Citation: Monthly Weather Review 146, 5; 10.1175/MWR-D-17-0250.1

Aggregating regions (Fig. 5c) results in a slight degradation in forecast skill. In principle, it is possible for a decision tree to automatically forecast for specific regions by splitting first on the latitude and longitude predictors, and then further partitioning based on meteorological variables thereafter. However, these findings demonstrate that there is some—albeit limited—utility in manually partitioning training data with distinct hydrometeorological relationships, rather than relying on the machine learning algorithm to discern the distinction automatically. Comparing the impact of applying PCA preprocessing to the RF (Fig. 5d, leftmost two columns) shows that performing PCA tends to either improve performance, as is the case for the PCST, NE, SW, and MDWST regions, or make little difference, as seen in the ROCK, NGP, SGP, and SE regions. The positive differences tend to be larger in magnitude, both in relative and absolute senses, for day 2 model versions, compared with day 3. Forecasts produced through LR tend to be substantially worse than those generated by RFs (Fig. 5d, center columns). However, the exact magnitude to which this is the case varies by region; substantial differences in skill are seen between RF and LR forecasts for the SW, ROCK, and SGP regions, while there is almost no skill difference between the day 3 forecasts in the PCST region. This may suggest the linear assumptions inherent to the LR algorithm perform better in larger-scale systems than in the more convectively active ones in which the responsible processes are highly nonlinear, but this causality is not entirely clear. Finally, a weighted average of RF and LR forecasts outperforms its component members for all regions and forecast periods. The extent of overperformance is strongly tied to the skill difference between the RF and LR models; when the skill difference is small, the value of the weighted average is comparatively large to when the RF performs much better than LR (cf. Fig. 5d, PCST and SW lines). Since these weighted averages performed the best in cross validation, a weighted average using each of the CTL_NPCA, CTL_PCA, and CTL_LR models was chosen for the final model configuration.
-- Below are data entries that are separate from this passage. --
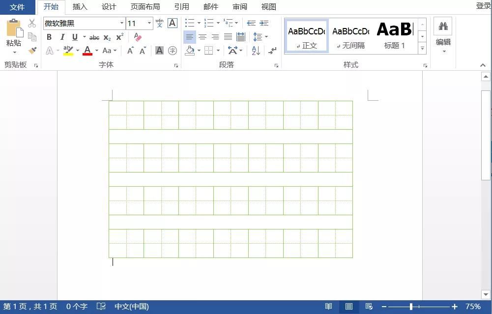Open the 视图 ribbon tab
The height and width of the screenshot is (314, 492).
[268, 6]
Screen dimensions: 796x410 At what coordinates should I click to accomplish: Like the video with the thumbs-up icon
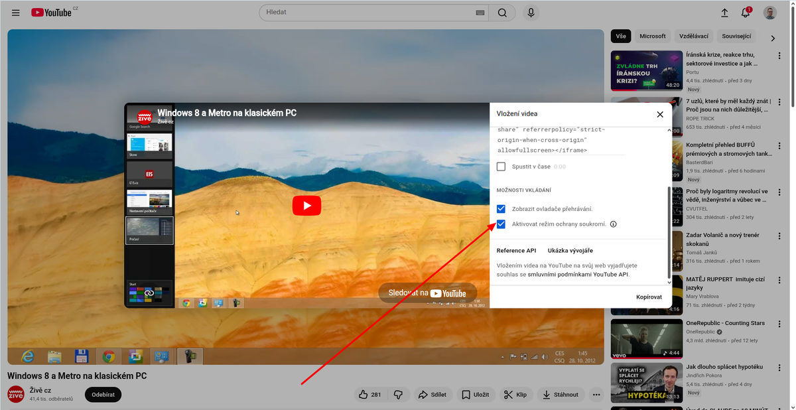click(x=364, y=394)
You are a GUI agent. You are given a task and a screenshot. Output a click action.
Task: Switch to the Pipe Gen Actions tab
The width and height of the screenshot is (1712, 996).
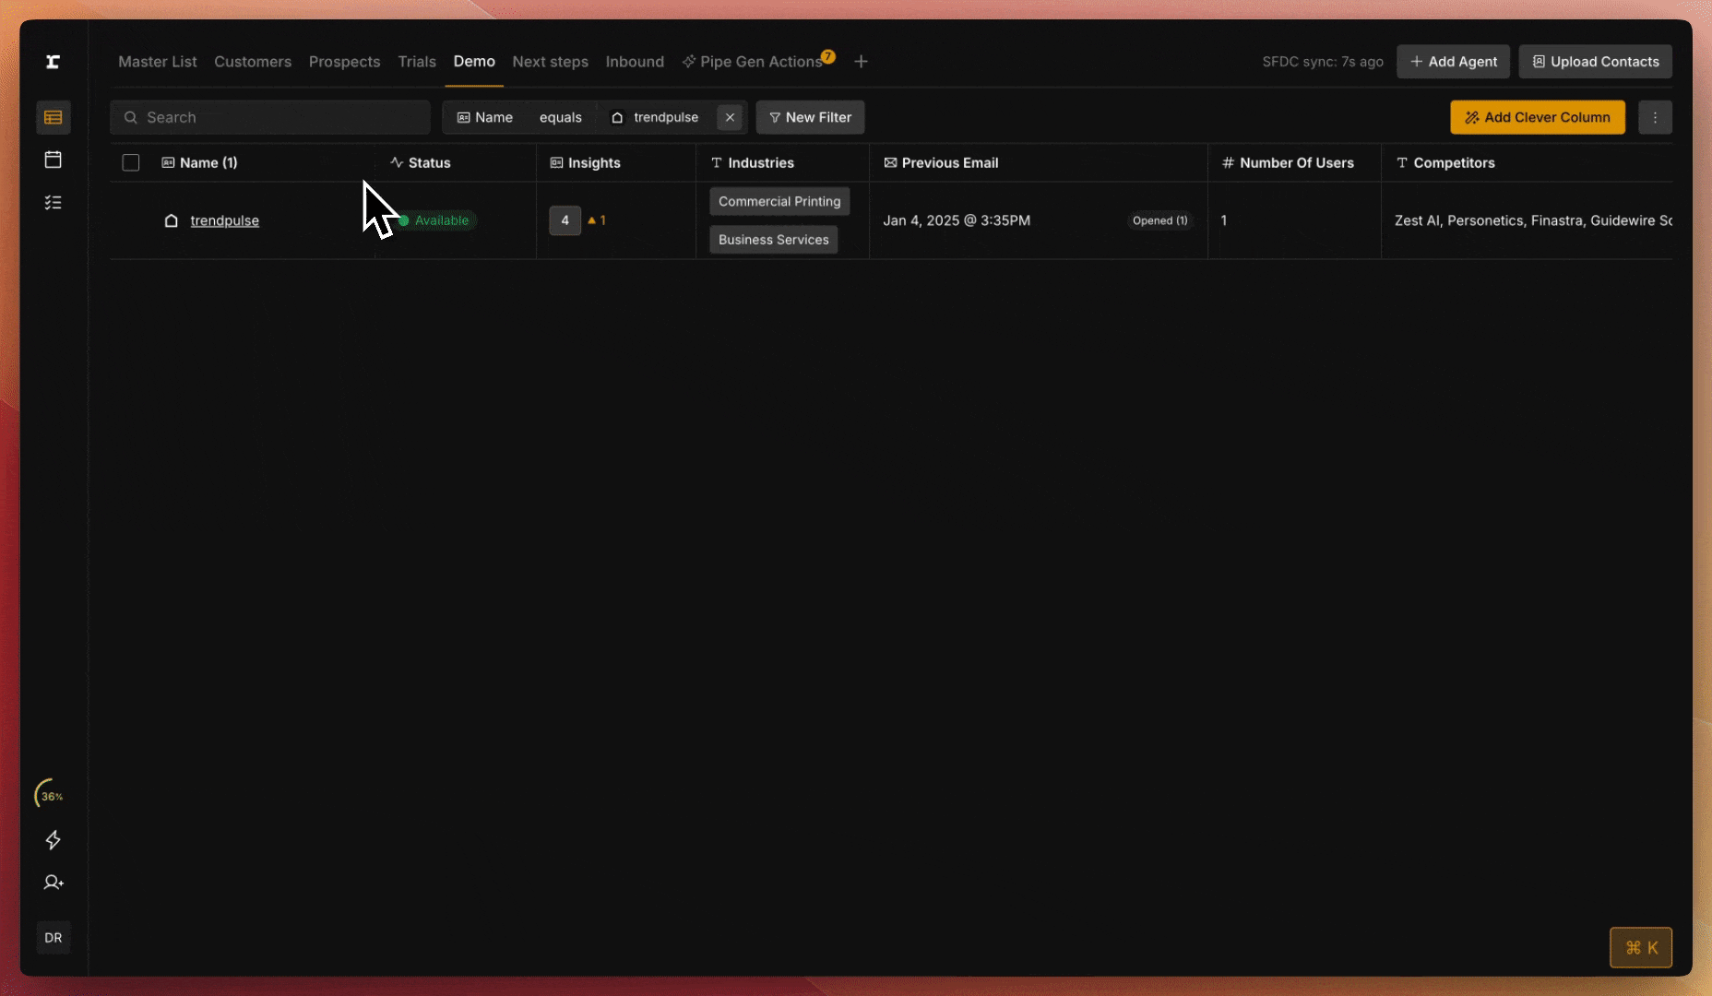(x=759, y=62)
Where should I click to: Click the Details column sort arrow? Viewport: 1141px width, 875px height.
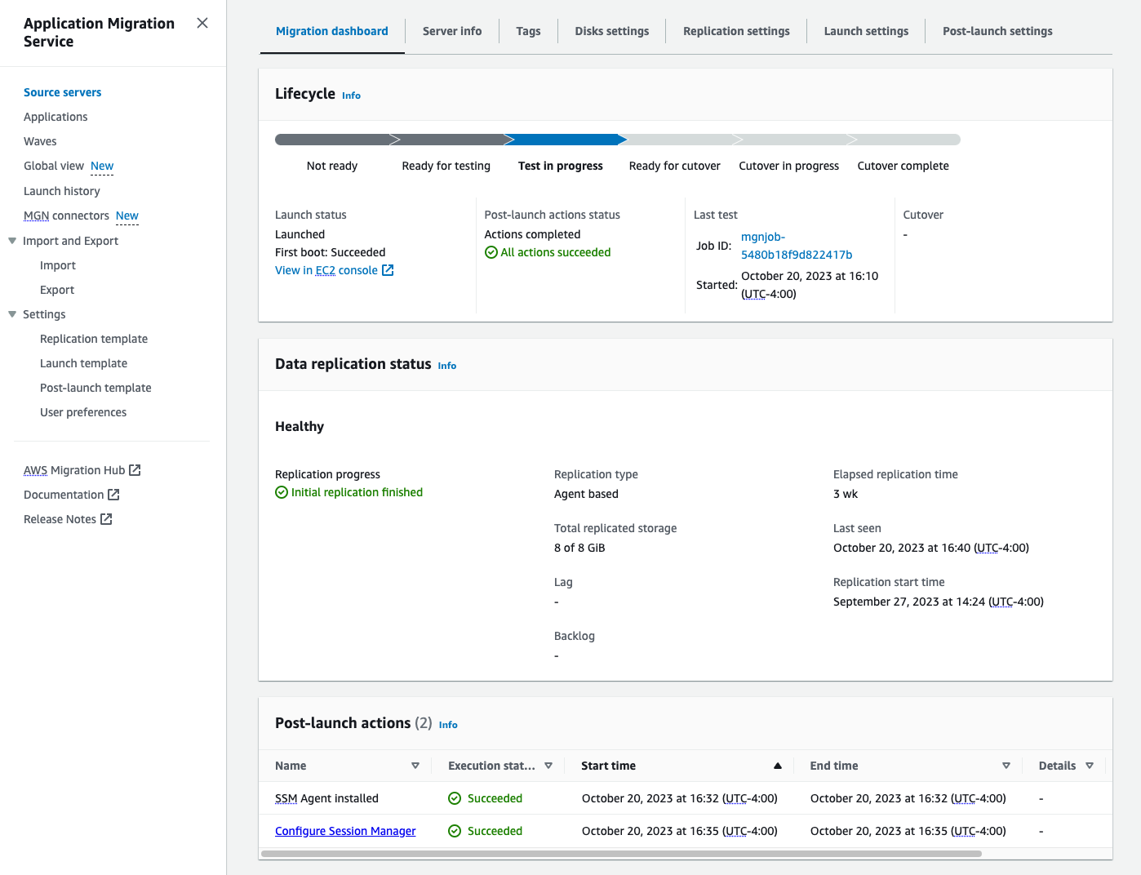point(1090,766)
4. Results: Final model performance

For both the final ML models and the forecasts from the raw QPFs of both the GEFS/R and ECMWF (Fig. 6), a usually statistically significant deterioration in forecast skill from day 2 to day 3 is evident in each CONUS region over the 4-yr test period. Forecast skill is significantly higher in regions with extreme precipitation associated partially or primarily with synoptic-scale precipitation episodes, such as PCST, SW, and ROCK, rather than smaller-scale convective systems that characterize extreme precipitation, as in the NGP, SGP, and MDWST regions. At an extreme, the NGP and SGP GEFS/R raw QPFs exhibit no skill in predicting ARI exceedances at these lead times. Especially for the ML models, the bigger day 2 versus day 3 skill differences are also seen where the skill is higher, again suggesting the direct forecasting of the precipitation as opposed to forecasts more reflecting the forecast environment, either dynamically via parameterized convection in the case of raw QPFs or directly in the case of the ML model forecasts. Furthermore, the ML models exhibit a larger skill deterioration between days 2 and 3 than either of the raw ensemble forecast sets.

Fig. 6.
Fig. 6.

Final RPSS results obtained over the 4-yr test period spanning September 2013–August 2017, broken out by region. Red bars correspond to the results of the final forecast models trained in this study, while gray bars depict results from the raw GEFS/R QPF probabilities derived from the full ensemble. Dark bars illustrate day 2 performance results, while lighter colors show results for day 3. Error bars correspond to 90% confidence bounds obtained by bootstrapping.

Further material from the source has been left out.